Deux catégories d’actions, non exclusives, peuvent être mises en branle lorsque le plan de contingence est déclenché :

  1. Modification du PSSE en cours de réalisation : deux cas peuvent conduire à la modification du PSSE initialement élaboré, soit le besoin de réduire les incertitudes dues à un paramètre d’évaluation ou de mesure, soit la détection d’impacts non prévus. Afin de mieux circonscrire l’incertitude entourant l’évaluation des impacts réels du projet, la modification du PSSE peut consister en :
    • l’ajout de paramètres d’évaluation;
    • l’ajout ou la modification des paramètres de mesure;
    • l’ajout ou la modification des stations d’échantillonnage;
    • l’ajout d’échantillons;
    • la modification des méthodes d’échantillonnage;
    • la modification des méthodes d’analyse des échantillons.
  2. Mise en place de nouvelles mesures d’atténuation : cette action permet de réduire les impacts réels du projet lorsque les seuils d’action prédéfinis sont dépassés. Les mesures d’atténuation ont été définies lors de l’évaluation environnementale du projet. Cependant, advenant le cas où certaines mesures d’atténuation mises en place avant ou pendant les travaux s’avéraient inefficaces ou que des impacts non prévus survenaient, il y aurait peut-être lieu d’appliquer des mesures d’atténuation supplémentaires.
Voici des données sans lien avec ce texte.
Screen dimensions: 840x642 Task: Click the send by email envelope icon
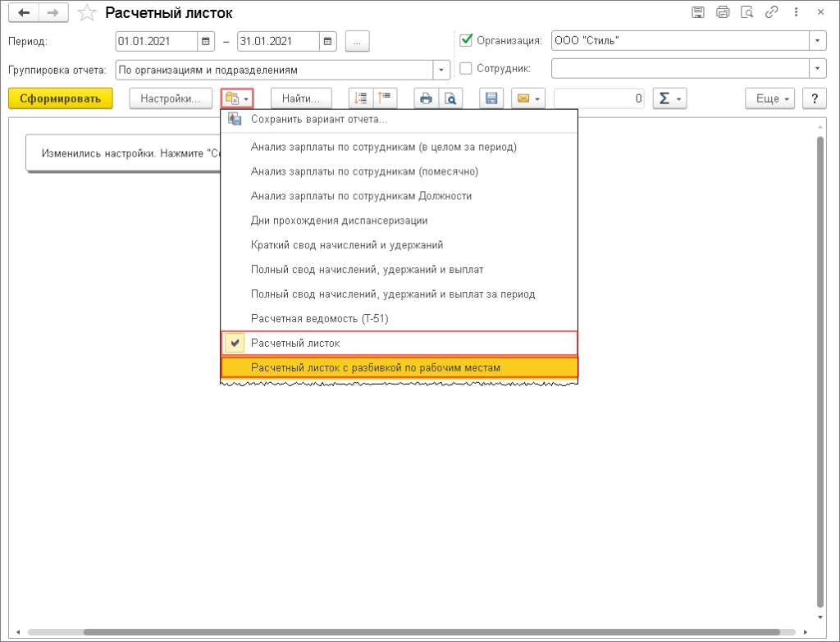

L’annexe F présente des exemples de mesures d’atténuation applicables à différentes sources pouvant avoir un impact sur la colonne d’eau ou sur le milieu terrestre.

    Lors de la planification des mesures d’atténuation, il est important de s’assurer qu’elles soient réalisables aux plans technique, logistique et économique et qu’elles puissent être mises en place rapidement. Des scénarios utilisant des mesures de rechange doivent être également prévus afin de pallier les imprévus. Des mesures d’atténuation peuvent être effectives à plusieurs niveaux :

    • Source : réduction de l’ampleur (durée, volume, nature) de l’activité.
    • Agent stresseur : mise en place de méthodes visant à réduire la présence de l’agent stresseur ou à l’éliminer, par exemple l’utilisation d’une technologie plus performante.
    • Écosystème : mise en place de méthodes visant à réduire la source lorsque certains mécanismes propres à l’écosystème risquent de décupler les effets de l’agent stresseur, par exemple une réduction des activités de dragage lorsque les conditions hydrodynamiques sont défavorables.
    • Récepteur : mise en place de systèmes permettant de réduire ou d’enrayer l’exposition de récepteurs à l’agent stresseur, plus particulièrement pour les récepteurs sensibles.
    • Réponse appréhendée : mise en place de méthodes permettant de limiter la réponse appréhendée de certains récepteurs à l’agent stresseur ou encore, la mise en place de mesures compensatoires, comme l’aménagement d’habitats fauniques afin de s’assurer qu’il n’y aura pas de perte nette d’habitat.

2.4.1 Plan d’urgence

Le plan de contingence d’un PSSE doit aussi comprendre un plan d’urgence. Celui-ci doit être conçu pour identifier les principales actions à entreprendre en cas d’incident ou d’accident durant le projet et pour préciser les mécanismes de transmission de l’alerte. La façon dont le plan d’urgence s’intègre avec ceux des municipalités concernées doit être aussi précisée. L’encadré A-7 de l’annexe A présente les éléments d’un plan type de mesures d’urgence proposé par le ministère du Développement durable, de l’Environnement et des Parcs du Québec (MDDEP, 2003a; 2003b; 2005; 2007). Les instructions contenues dans le plan d’urgence doivent faire partie intégrante du programme de sensibilisation et de formation des employés qui travaillent sur les différents sites des travaux (voir section 3.4).